* The records:
▬▬▬

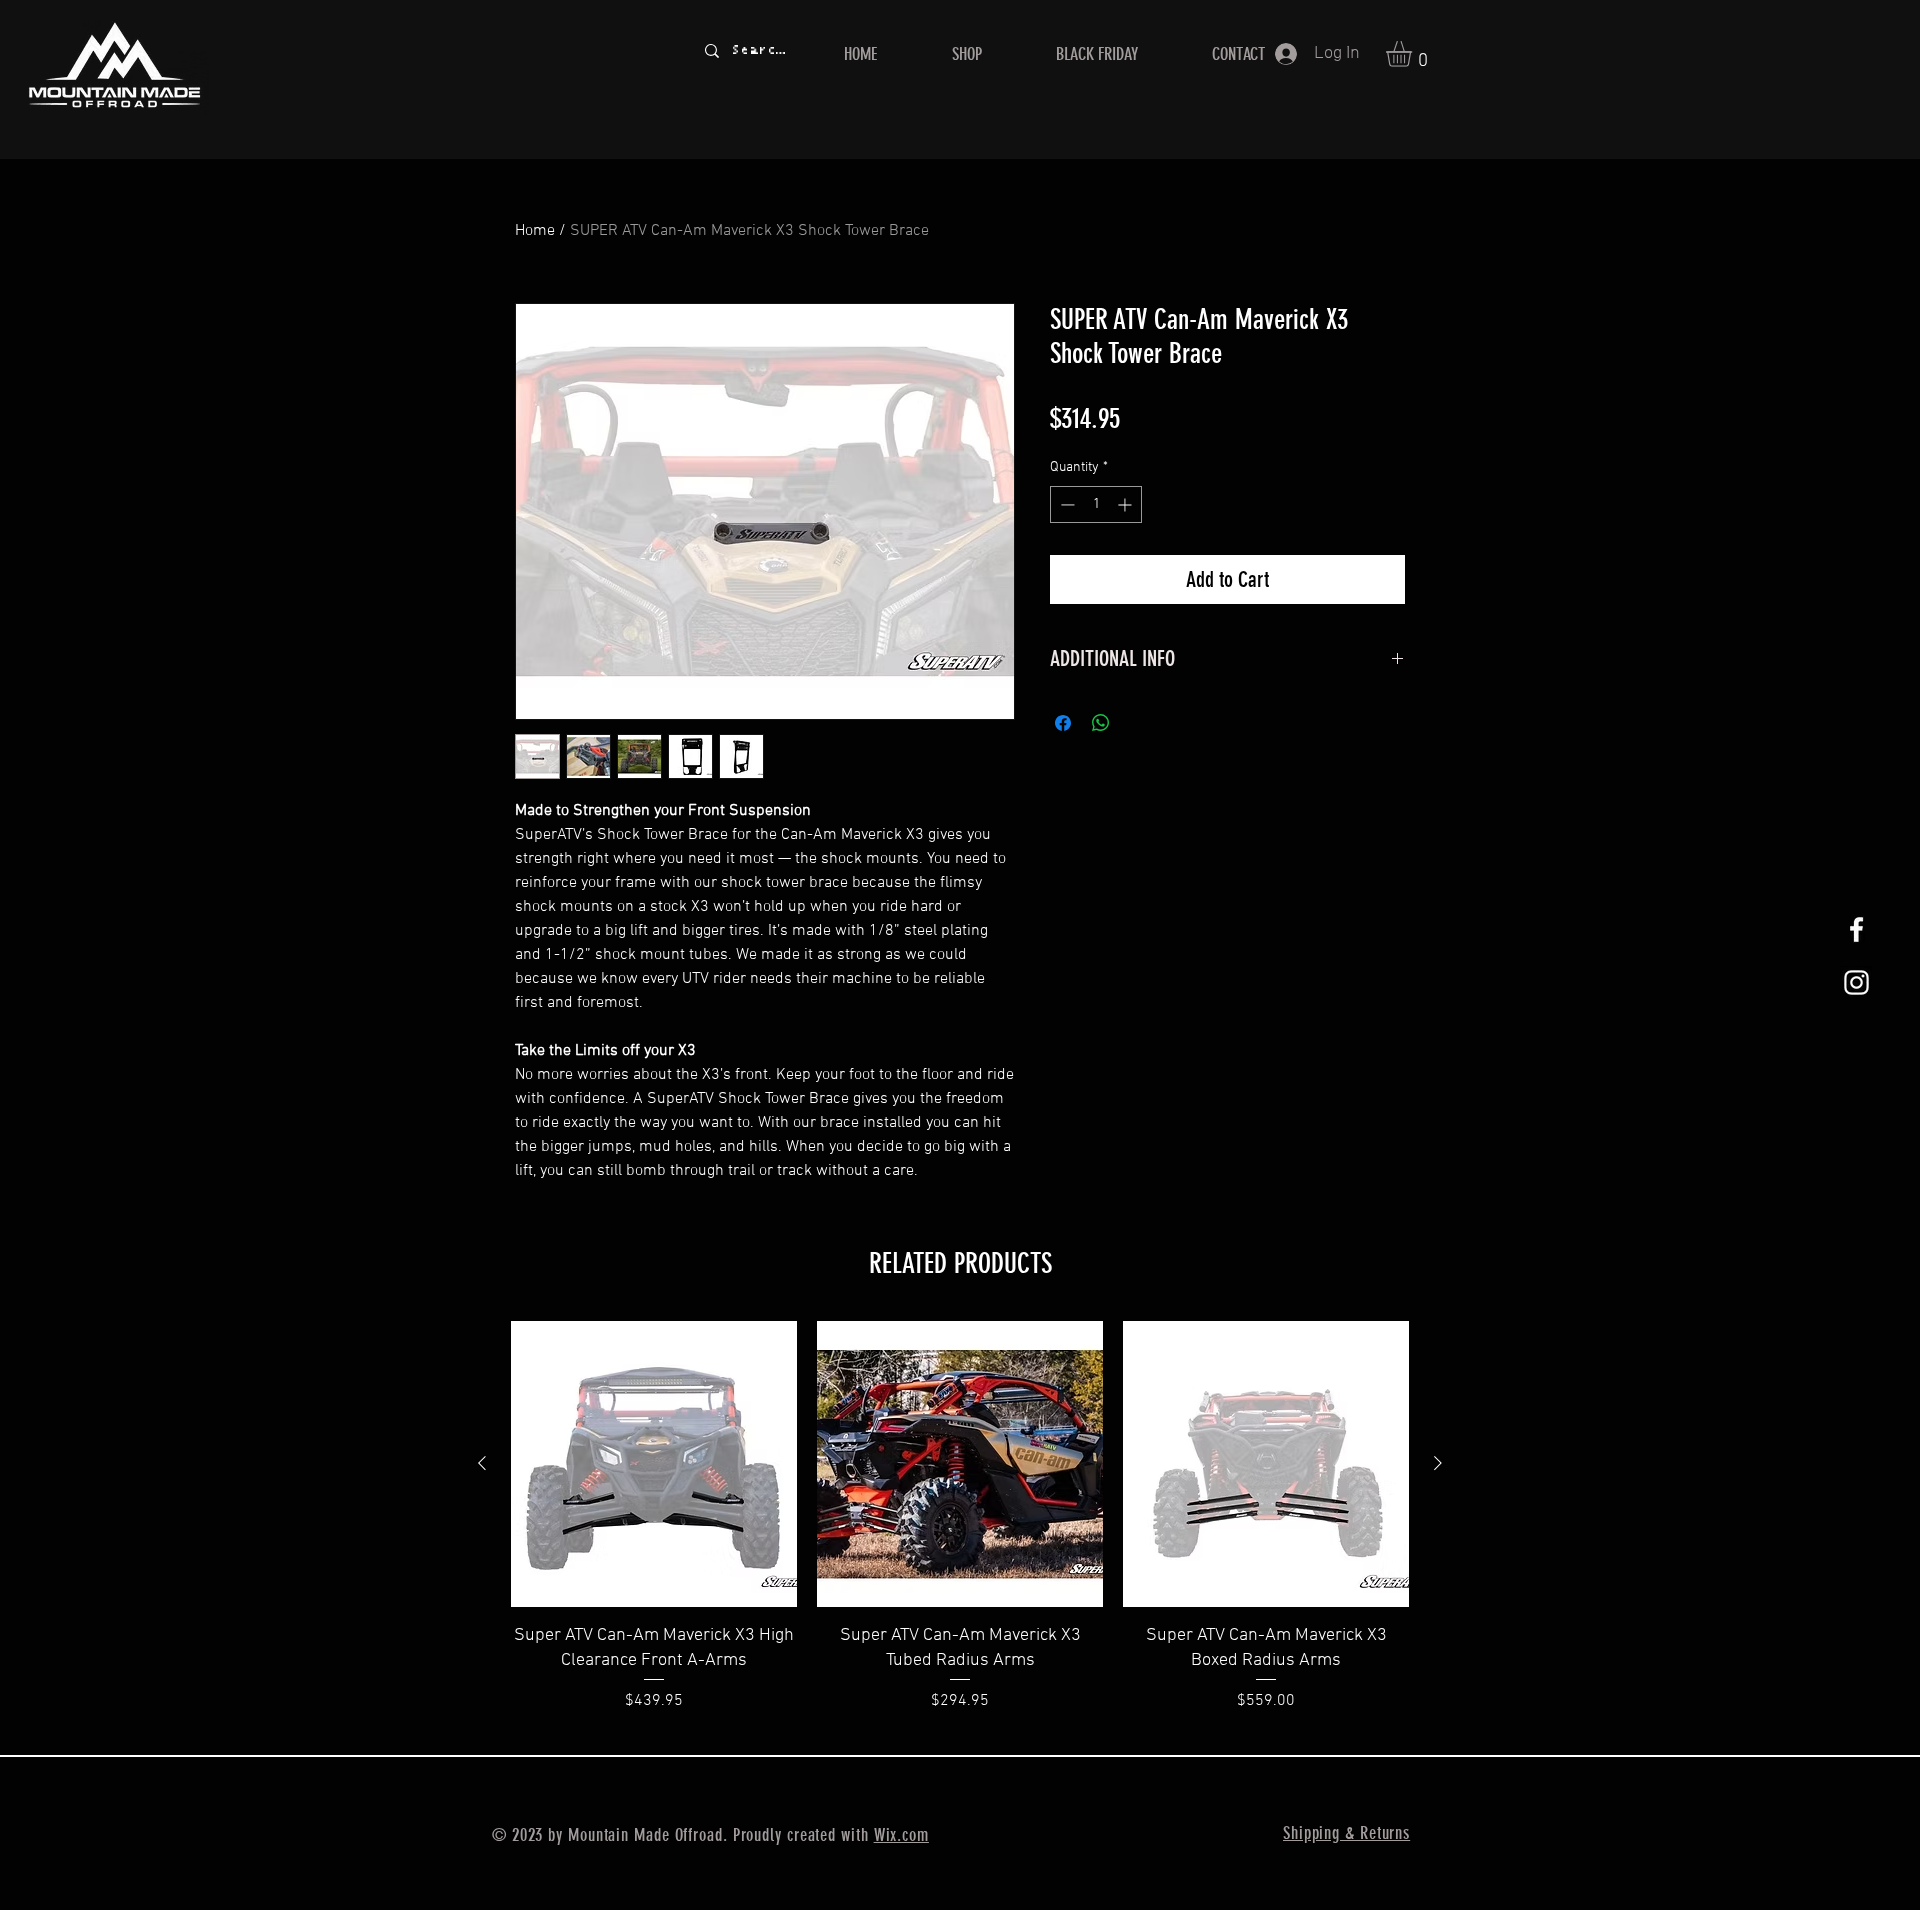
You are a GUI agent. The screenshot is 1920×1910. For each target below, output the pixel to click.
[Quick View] (654, 1464)
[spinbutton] (1096, 504)
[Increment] (1126, 504)
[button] (1414, 54)
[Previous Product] (482, 1463)
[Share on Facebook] (1063, 723)
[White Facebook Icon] (1856, 929)
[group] (960, 1529)
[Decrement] (1065, 504)
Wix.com (901, 1835)
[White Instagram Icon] (1856, 982)
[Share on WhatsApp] (1101, 723)
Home (535, 231)
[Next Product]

▬▬▬

* What you have to do: Where the line containing "[Increment] (1126, 504)" appears, begin a word-for-word copy and carry it through the last line of the listing, leaving out all other lines.

* Answer area:
[Increment] (1126, 504)
[button] (1414, 54)
[Previous Product] (482, 1463)
[Share on Facebook] (1063, 723)
[White Facebook Icon] (1856, 929)
[group] (960, 1529)
[Decrement] (1065, 504)
Wix.com (901, 1835)
[White Instagram Icon] (1856, 982)
[Share on WhatsApp] (1101, 723)
Home (535, 231)
[Next Product]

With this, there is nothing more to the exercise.